A MOTHER and her son had their home taken away from them after it was discovered to have been stolen by the Nazis.
Gabriele Lieske grew up in the Wandlitz house in Brandenberg, there she cared for her parents and raised her son Thomas.
But now, at the age of 85, she has been told that the house no longer belongs to her or any member of her family, leaving her distraught, saying she would “rather die than move.”
The property has been ruled to belong to the Jewish Claims Convention, an organization formed in 1951 to help compensate victims of the Holocaust and the Nazis.
It was discovered that Lieske’s grandfather had purchased the house from a real estate agent in 1939.
But it had belonged to two Jewish women, Helene Lindenbaum and Alice Donat, who were forced to sell their property by the Nazis.
They planned to run a holiday home for Jewish children until they were deported by Adolf Hitler’s regime between 1943 and 1944, when they were brutally murdered in the Auschwitz concentration camp.
There are no known descendants of either woman and the JCC filed a claim on the property in 2015 instead.
The group of 23 Jewish organizations is now the legal successor to Donat and Lindenbaum, leaving Gabriele and her 61-year-old son dismayed.
Gabriele told a local media outlet. image: “I have lived here for 82 years, I have taken care of my father and my sick mother. The house is my life.
“It’s like a nightmare. “I would rather die than move out of here.”
“We have nowhere to go, we have lost everything,” added his son.
Before 2015, the JCC had filed other claims for the property to be returned, one in 1992 and another in 1998.
Thomas Lieske believes that if they had been aware of these attempts, he and his mother would not be trapped in the situation they are in now.
“We didn’t know anything about it. “Barnim’s office should have informed us that there were claims on the house,” he said.
“Then we could have at least bought it back for the then market value. That would have been around 400,000 Deutschmarks (£166,000).
“Now it is €1.5m (£1.2m). “We can’t do that.”
The family also noted that in 1994, the property was transferred from Luise Moegeling to her daughter Gabriele, two years after the first complaint was filed with the JCC.
“The office should have also informed us of the possible claims there.

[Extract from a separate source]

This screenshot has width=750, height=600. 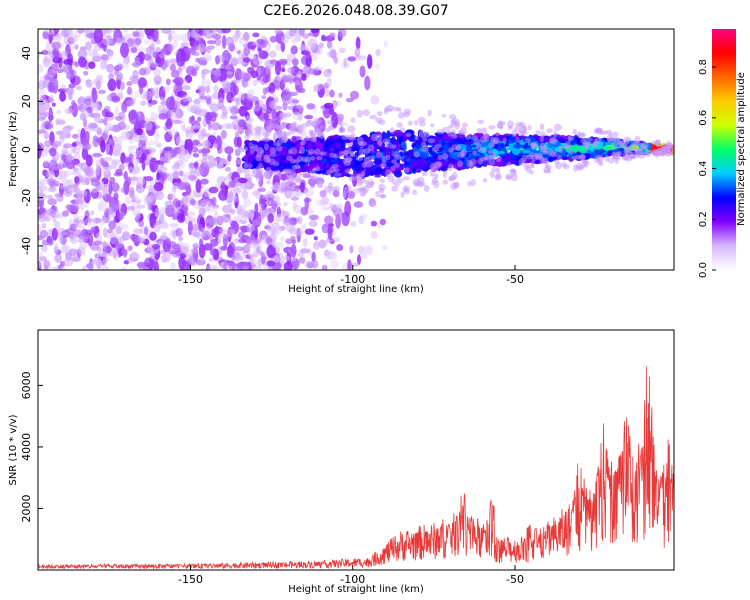 What do you see at coordinates (26, 385) in the screenshot?
I see `y-tick-label: 6000` at bounding box center [26, 385].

They didn’t,” Thomas said.
The Barnim district had the transfer deed notarized and nothing was said about other rights to the house.

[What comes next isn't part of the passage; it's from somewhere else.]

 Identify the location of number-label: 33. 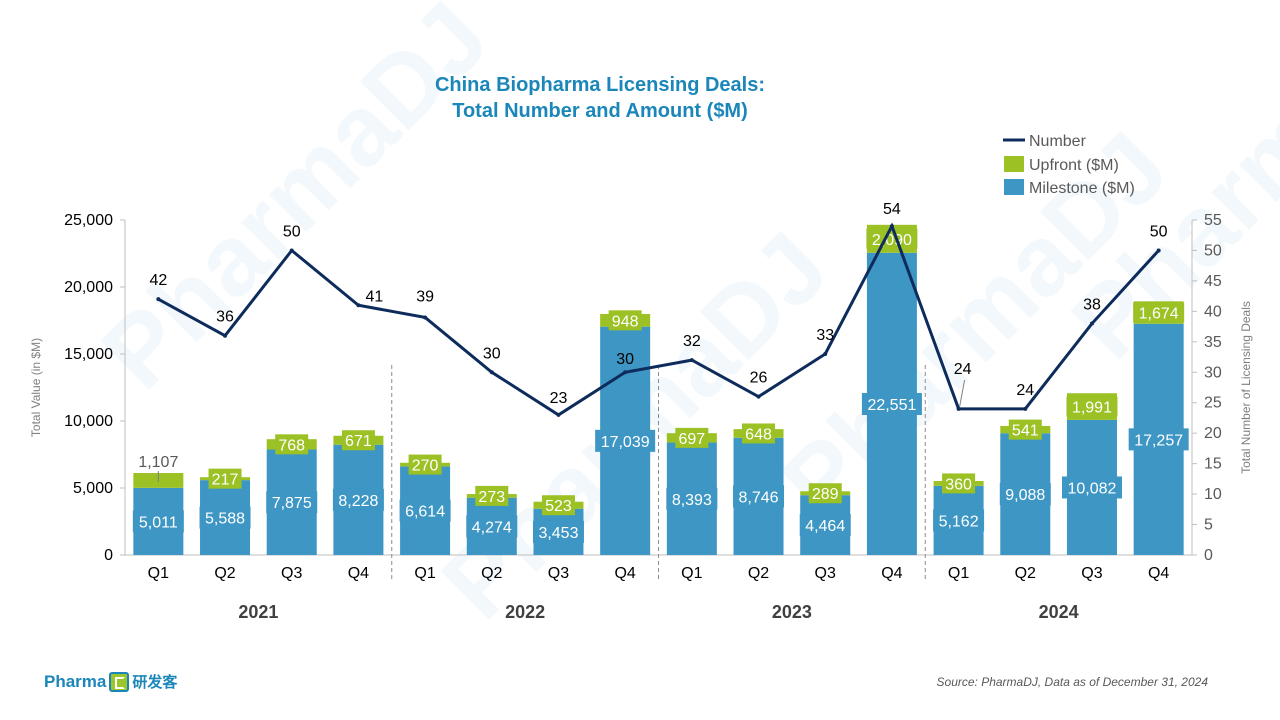
(825, 336).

But they will not be forced to abandon the property even though they no longer have the right to it.
A JCC spokesperson told the outlet that Gabriele has a “lifetime right of residence in the single-family home” offered by the organization during the conflict.
This “will continue to exist even after the property has been returned,” the spokesperson explained.
“The Claims Convention has committed to selling the returned assets to use the proceeds to support impoverished and sick survivors of the Shoah around the world.”
Despite this, Gabriele’s lawyer threatens to take the case to the Federal Constitutional Court, according to Bild.